Configuration Review : Concurrent queries beyond 1000 requests per second

Hi All,

I am trying to configure the druid cluster for optimum performance of handling a concurrent load of around 5000 requests per second.
The queries are mostly groupBy and Time-series queries which single queries will return response in the range of 500ms to 2s.
But when I start increasing the number of requests beyond 1000 rps ,
the cpu spikes to 90%, the performance degrades drastically along with failed responses.
Please review these config parameters and let me know if the concurrency can be improved by tweaking in any params, currently the cluster works pretty well with a few hundred rps.

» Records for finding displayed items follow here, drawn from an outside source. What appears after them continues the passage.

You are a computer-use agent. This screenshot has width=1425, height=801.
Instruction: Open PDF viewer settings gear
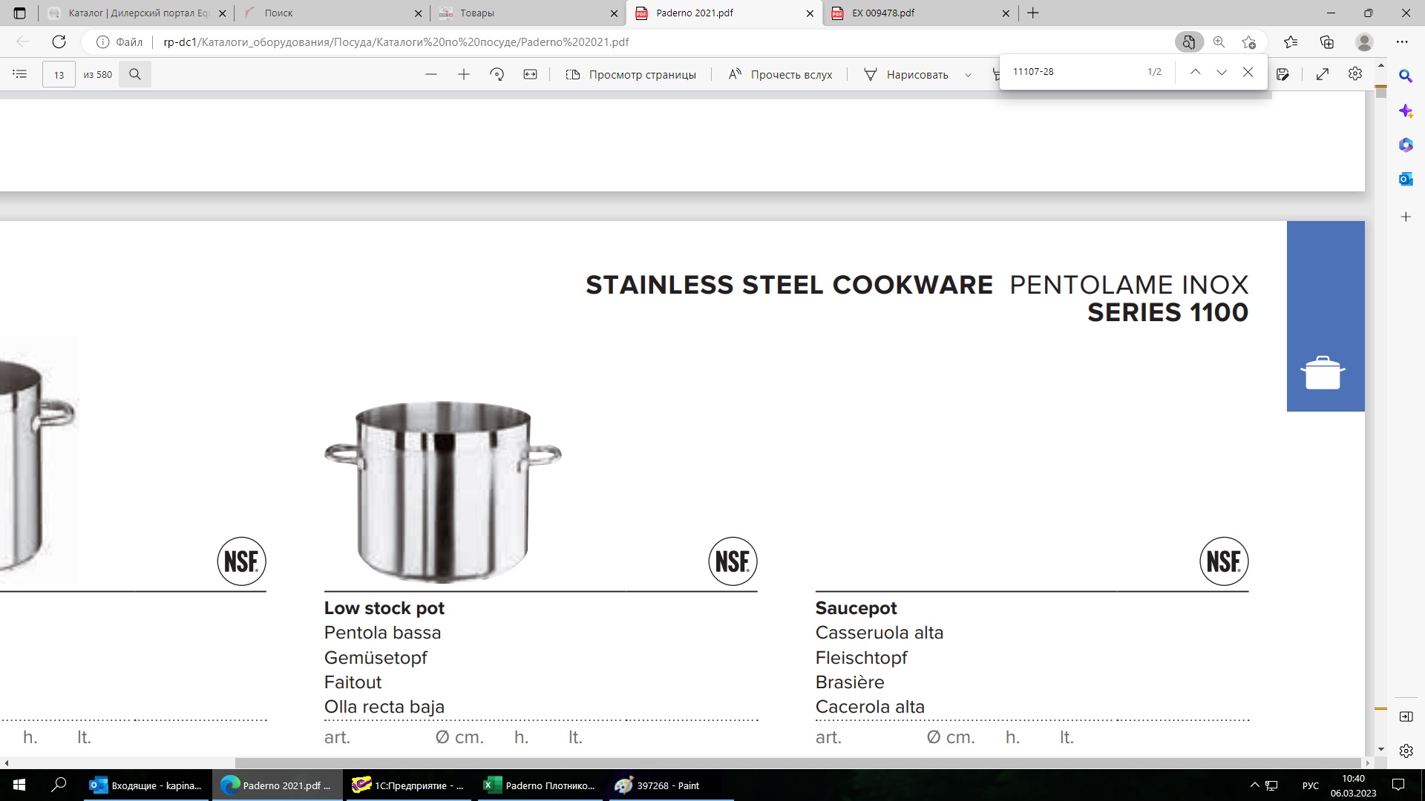pos(1354,73)
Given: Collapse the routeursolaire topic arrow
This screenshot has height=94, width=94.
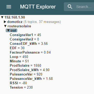Looking at the screenshot, I should (x=5, y=26).
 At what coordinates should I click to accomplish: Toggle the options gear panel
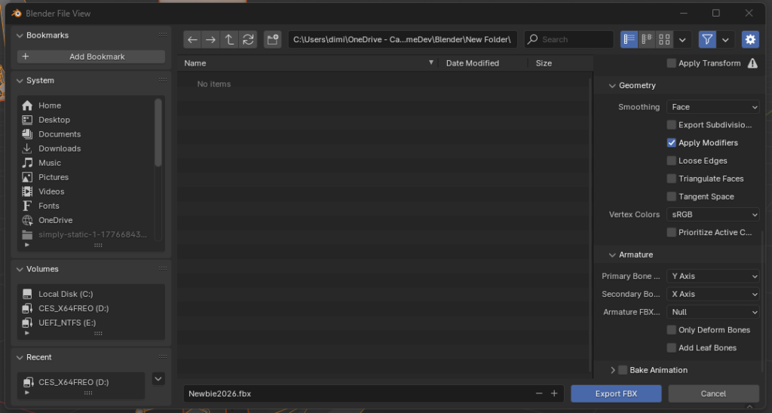[x=749, y=39]
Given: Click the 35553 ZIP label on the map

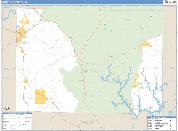Looking at the screenshot, I should pyautogui.click(x=81, y=80).

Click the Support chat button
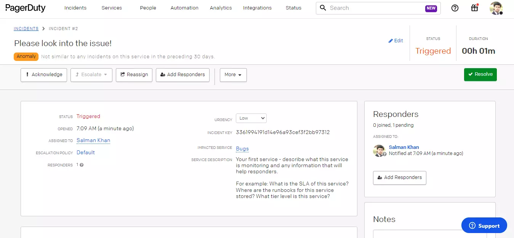click(x=484, y=226)
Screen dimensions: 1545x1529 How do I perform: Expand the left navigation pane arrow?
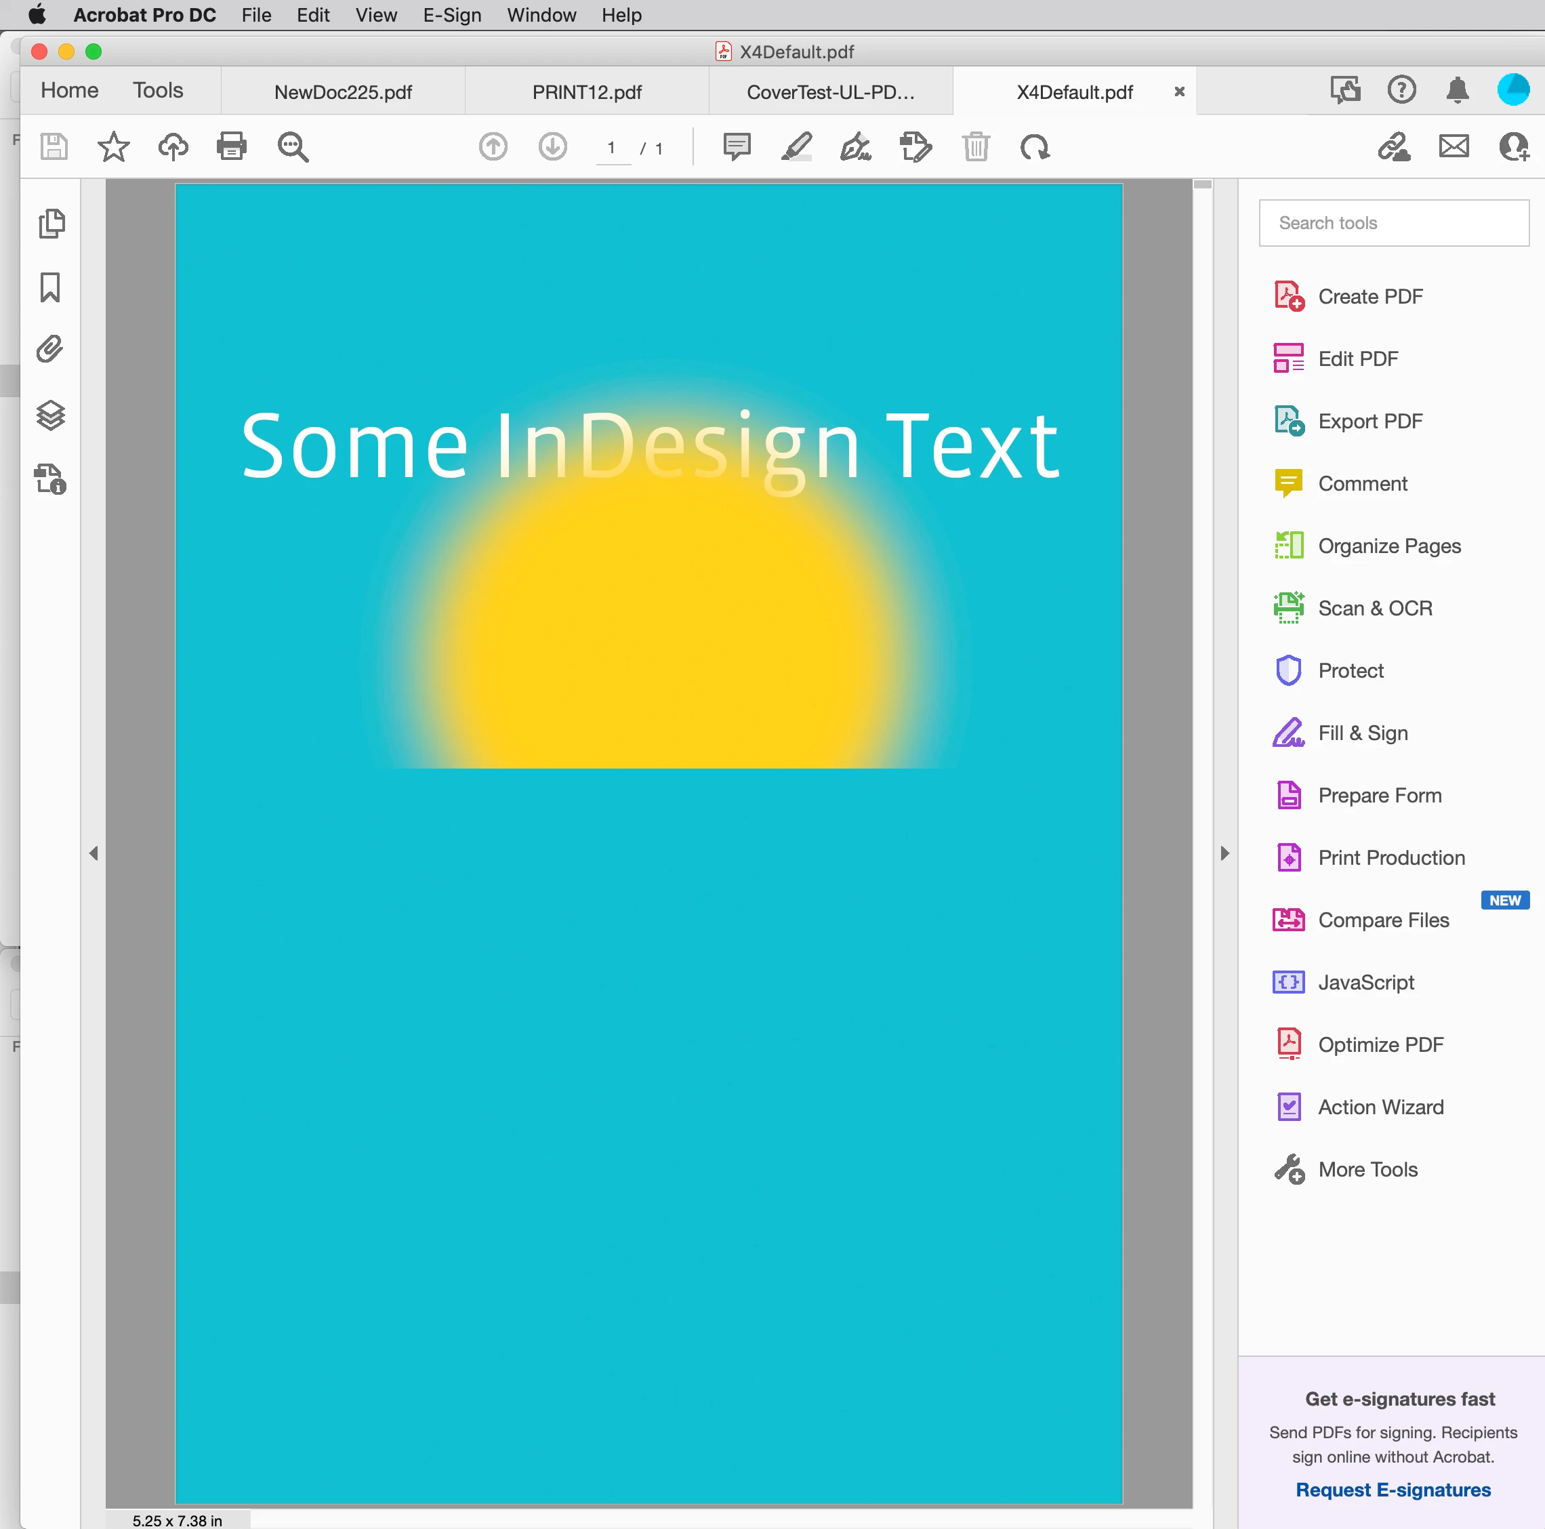94,853
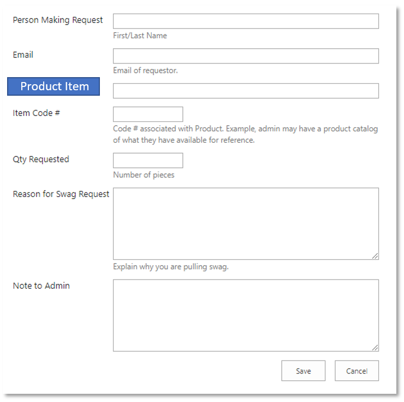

These are my configurations:
Data (3 nodes: 72 cores,144 GB RAM, 2TB gp2 HD)
Queries(2 nodes: 16 cores 122 GB RAM)

middleManager/runtime.properties:

druid.worker.capacity=31

Task launch parameters

druid.indexer.runner.javaOpts=-server -Xms1g -Xmx1g -XX:MaxDirectMemorySize=1g -Duser.timezone=UTC -Dfile.encoding=UTF-8 -XX:+ExitOnOutOfMemoryError -Djava.util.logging.manager=org.apache.logging.log4j.jul.LogManager
druid.indexer.task.baseTaskDir=var/druid/task

HTTP server threads

druid.server.http.numThreads=1100

Processing threads and buffers on Peons

druid.indexer.fork.property.druid.processing.numMergeBuffers=8

druid.indexer.fork.property.druid.processing.buffer.sizeBytes=1000000000

druid.indexer.fork.property.druid.processing.numThreads=3

druid.indexer.runner.javaOptsArray=["-server","-Xmx3g","-XX:MaxDirectMemorySize=15G"]

Hadoop indexing

druid.indexer.task.hadoopWorkingPath=var/druid/hadoop-tmp

druid.query.search.maxSearchLimit=1000000000

druid.query.groupBy.maxMergingDictionarySize=100000000
druid.query.groupBy.maxOnDiskStorage=1000000000

historical/runtime.properties

druid.service=druid/historical
druid.plaintextPort=8083

HTTP server threads

druid.server.http.numThreads=1100

Processing threads and buffers

druid.processing.buffer.sizeBytes=500000000
druid.processing.numMergeBuffers=40

druid.processing.numThreads=80

druid.processing.tmpDir=/data/var/druid/processing

Segment storage

druid.segmentCache.locations=[{“path”:"/data/var/druid/segment-cache",“maxSize”:150000000000}]
druid.server.maxSize=1500000000000

Query cache

druid.historical.cache.useCache=true
druid.historical.cache.populateCache=true
druid.cache.type=caffeine
druid.cache.sizeInBytes=512000000

druid.query.search.maxSearchLimit=1000000000
druid.query.groupBy.maxMergingDictionarySize=100000000
druid.query.groupBy.maxOnDiskStorage=1000000000
druid.server.http.maxSubqueryRows=2000000000

broker/runtime.properties

druid.service=druid/broker
druid.plaintextPort=8082

HTTP server settings

druid.server.http.numThreads=120

HTTP client settings

druid.broker.http.numConnections=500
druid.broker.http.maxQueuedBytes=100000000
druid.server.http.defaultQueryTimeout=3600000

Processing threads and buffers

druid.processing.buffer.sizeBytes=500000000
druid.processing.numMergeBuffers=40

druid.processing.numThreads=15
druid.processing.tmpDir=/data/var/druid/processing

Query cache disabled – push down caching and merging instead

druid.broker.cache.useCache=true

druid.broker.cache.populateCache=true

druid.sql.planner.sqlTimeZone=IST
druid.sql.planner.maxTopNLimit=1000000000
druid.sql.planner.metadataSegmentCacheEnable=true
druid.broker.cache.useResultLevelCache=true
druid.broker.cache.populateResultLevelCache=true
druid.query.search.maxSearchLimit=1000000000

druid.query.groupBy.maxMergingDictionarySize=100000000
druid.query.groupBy.maxOnDiskStorage=1000000000

Regards,

Kundan

The druid version is: 0.18.1

I have observed that this happens when ingestion is running, on stopping ingestion historicals are able to serve at a very good throughput rate.
What could be the possible cause of it, any suggestions would be helpful.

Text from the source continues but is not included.